Megaparsec is capable of a lot. Apart from this standard functionality you can parse permutation phrases with Text.Megaparsec.Perm, expressions with Text.Megaparsec.Expr, do lexing with Text.Megaparsec.Char.Lexer and Text.Megaparsec.Byte.Lexer. These modules should be imported explicitly along with the modules mentioned above.
Synopsis
- module Text.Megaparsec.Pos
- module Text.Megaparsec.Error
- module Text.Megaparsec.Stream
- module Control.Monad.Combinators
- data State s = State {- stateInput :: s
- statePos :: NonEmpty SourcePos
- stateTokensProcessed :: !Int
- stateTabWidth :: Pos
 
- type Parsec e s = ParsecT e s Identity
- data ParsecT e s m a
- parse :: Parsec e s a -> String -> s -> Either (ParseError (Token s) e) a
- parseMaybe :: (Ord e, Stream s) => Parsec e s a -> s -> Maybe a
- parseTest :: (ShowErrorComponent e, Ord (Token s), ShowToken (Token s), Show a) => Parsec e s a -> s -> IO ()
- parseTest' :: (ShowErrorComponent e, ShowToken (Token s), LineToken (Token s), Show a, Stream s) => Parsec e s a -> s -> IO ()

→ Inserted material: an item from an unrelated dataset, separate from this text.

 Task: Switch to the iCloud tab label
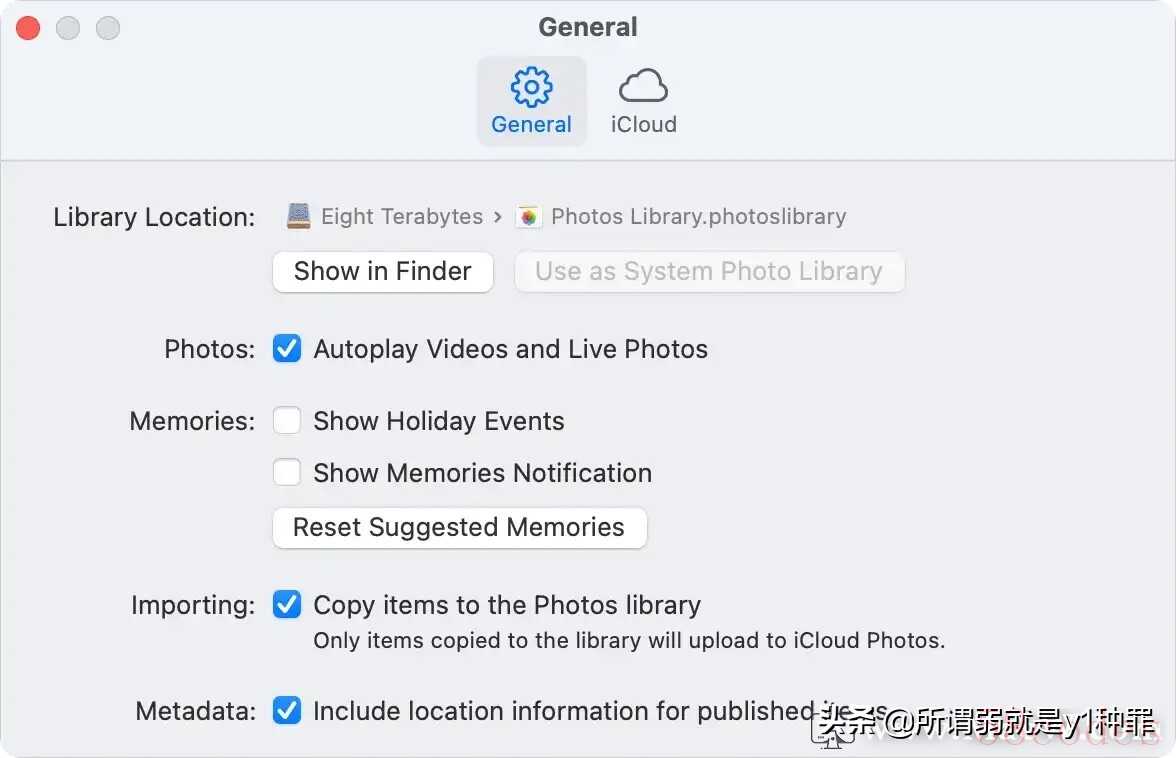[x=643, y=125]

- runParser :: Parsec e s a -> String -> s -> Either (ParseError (Token s) e) a
- runParser' :: Parsec e s a -> State s -> (State s, Either (ParseError (Token s) e) a)
- runParserT :: Monad m => ParsecT e s m a -> String -> s -> m (Either (ParseError (Token s) e) a)
- runParserT' :: Monad m => ParsecT e s m a -> State s -> m (State s, Either (ParseError (Token s) e) a)
- class (Stream s, Alternative m, MonadPlus m) => MonadParsec e s m | m -> e s where
- (<?>) :: MonadParsec e s m => m a -> String -> m a
- unexpected :: MonadParsec e s m => ErrorItem (Token s) -> m a
- customFailure :: MonadParsec e s m => e -> m a
- match :: MonadParsec e s m => m a -> m (Tokens s, a)
- region :: MonadParsec e s m => (ParseError (Token s) e -> ParseError (Token s) e) -> m a -> m a
- takeRest :: MonadParsec e s m => m (Tokens s)
- atEnd :: MonadParsec e s m => m Bool
- getInput :: MonadParsec e s m => m s
- setInput :: MonadParsec e s m => s -> m ()
- getPosition :: MonadParsec e s m => m SourcePos
- getNextTokenPosition :: forall e s m. MonadParsec e s m => m (Maybe SourcePos)
- setPosition :: MonadParsec e s m => SourcePos -> m ()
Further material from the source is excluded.